Task statement: Scan the data for "page" and copy the lines it appears in.
%%
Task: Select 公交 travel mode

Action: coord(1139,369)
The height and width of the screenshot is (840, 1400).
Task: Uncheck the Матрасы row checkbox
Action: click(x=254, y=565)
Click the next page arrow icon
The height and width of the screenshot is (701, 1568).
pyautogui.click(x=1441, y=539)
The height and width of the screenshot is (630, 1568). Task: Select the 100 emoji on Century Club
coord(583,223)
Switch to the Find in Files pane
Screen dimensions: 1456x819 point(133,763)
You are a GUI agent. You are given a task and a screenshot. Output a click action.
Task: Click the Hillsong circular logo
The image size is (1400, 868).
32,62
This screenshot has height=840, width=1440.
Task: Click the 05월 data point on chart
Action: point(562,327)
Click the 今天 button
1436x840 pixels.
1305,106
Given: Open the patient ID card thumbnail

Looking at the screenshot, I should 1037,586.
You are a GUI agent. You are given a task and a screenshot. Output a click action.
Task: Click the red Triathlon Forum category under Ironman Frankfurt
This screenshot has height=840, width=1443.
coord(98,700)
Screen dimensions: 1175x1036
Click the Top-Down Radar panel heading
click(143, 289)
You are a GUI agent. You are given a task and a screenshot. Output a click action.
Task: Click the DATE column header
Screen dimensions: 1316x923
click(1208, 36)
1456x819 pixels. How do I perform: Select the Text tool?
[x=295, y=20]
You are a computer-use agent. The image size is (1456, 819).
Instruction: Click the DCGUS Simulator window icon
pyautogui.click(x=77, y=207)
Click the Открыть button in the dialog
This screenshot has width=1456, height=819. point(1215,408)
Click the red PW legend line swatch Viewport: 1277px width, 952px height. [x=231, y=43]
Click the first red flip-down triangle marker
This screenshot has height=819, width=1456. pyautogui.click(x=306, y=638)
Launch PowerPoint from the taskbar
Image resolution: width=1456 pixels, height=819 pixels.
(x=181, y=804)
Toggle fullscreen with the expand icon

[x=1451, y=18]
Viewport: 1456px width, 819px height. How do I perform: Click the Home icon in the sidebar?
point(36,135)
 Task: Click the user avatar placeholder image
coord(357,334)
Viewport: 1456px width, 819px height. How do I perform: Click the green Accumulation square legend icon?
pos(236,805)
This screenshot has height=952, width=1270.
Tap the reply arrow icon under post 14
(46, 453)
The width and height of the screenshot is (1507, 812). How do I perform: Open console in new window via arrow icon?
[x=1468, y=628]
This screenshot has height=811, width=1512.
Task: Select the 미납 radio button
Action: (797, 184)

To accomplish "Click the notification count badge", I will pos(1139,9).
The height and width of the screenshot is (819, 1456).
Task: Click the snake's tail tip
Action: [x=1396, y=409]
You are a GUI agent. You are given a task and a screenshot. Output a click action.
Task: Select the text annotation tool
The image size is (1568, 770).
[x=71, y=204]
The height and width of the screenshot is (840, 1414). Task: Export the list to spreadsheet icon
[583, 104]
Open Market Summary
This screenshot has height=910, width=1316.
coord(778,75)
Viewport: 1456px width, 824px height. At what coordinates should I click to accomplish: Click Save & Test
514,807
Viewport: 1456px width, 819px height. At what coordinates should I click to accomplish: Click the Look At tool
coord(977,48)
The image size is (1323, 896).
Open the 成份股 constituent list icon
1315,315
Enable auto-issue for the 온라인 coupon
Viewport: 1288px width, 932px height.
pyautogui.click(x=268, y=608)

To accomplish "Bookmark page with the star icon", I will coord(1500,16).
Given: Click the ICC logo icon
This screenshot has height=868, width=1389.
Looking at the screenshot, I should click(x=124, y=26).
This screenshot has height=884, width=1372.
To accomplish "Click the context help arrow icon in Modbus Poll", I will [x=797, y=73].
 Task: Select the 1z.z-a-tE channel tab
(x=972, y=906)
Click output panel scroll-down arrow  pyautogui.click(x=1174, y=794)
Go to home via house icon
%%
Written answer:
Click the next page arrow icon
To accomplish "Bookmark page with the star icon", I will coord(1500,16).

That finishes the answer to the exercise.